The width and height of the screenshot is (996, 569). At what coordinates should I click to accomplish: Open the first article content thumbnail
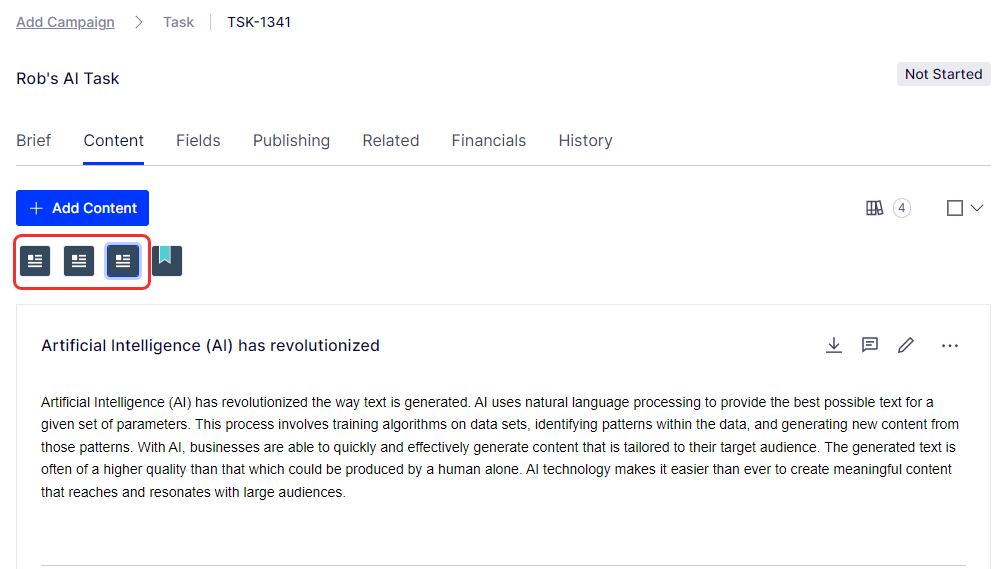tap(35, 261)

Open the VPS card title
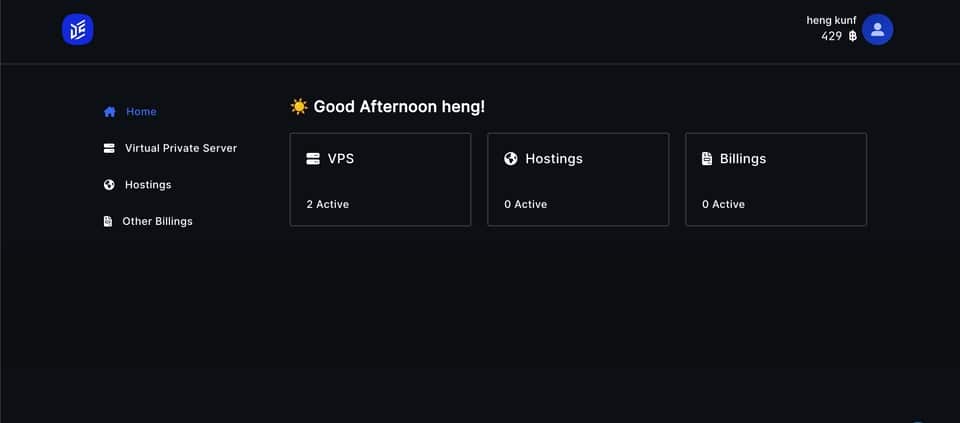[x=340, y=159]
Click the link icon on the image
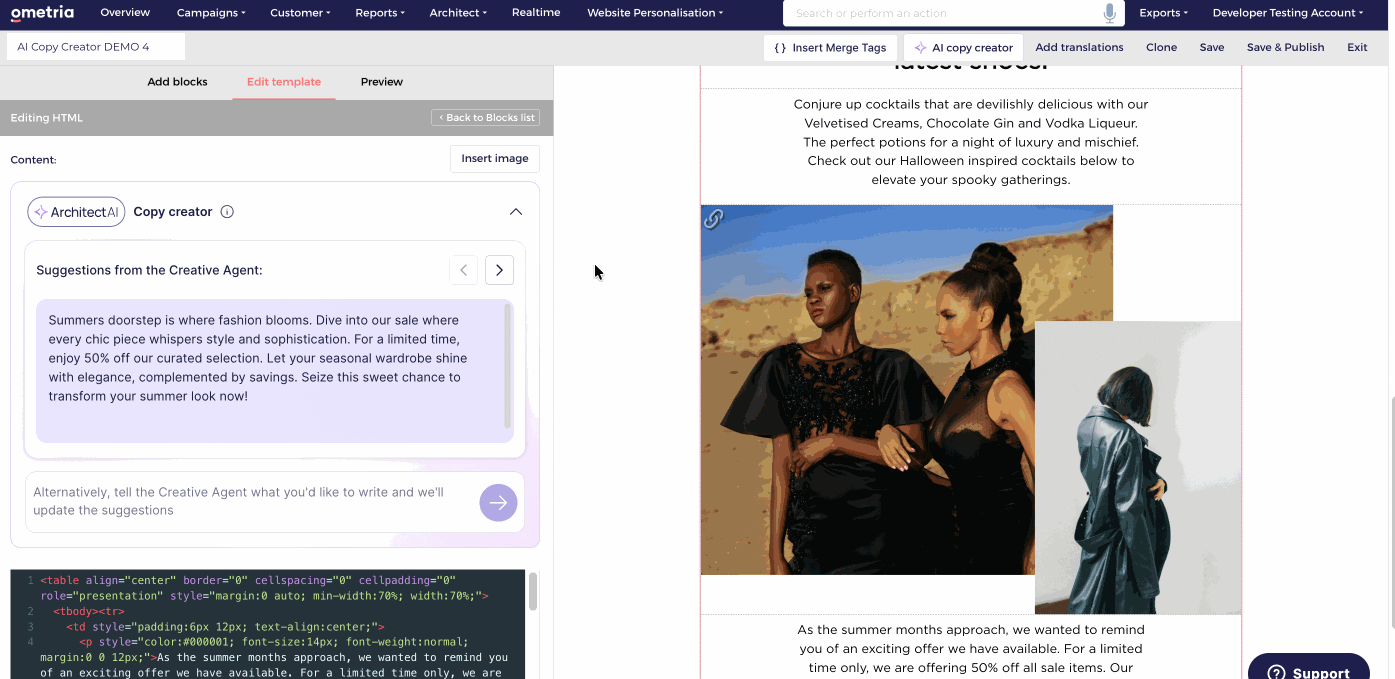The width and height of the screenshot is (1395, 679). (x=713, y=219)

**Your goal**: Could you write out all the records exactly, without the pictures?

**Response for this exercise**:
The width and height of the screenshot is (996, 569). At what coordinates should I click to accomplish: Open the first article content thumbnail
tap(35, 261)

Open the VPS card title
[x=340, y=159]
Click the link icon on the image
The width and height of the screenshot is (1395, 679). (x=713, y=219)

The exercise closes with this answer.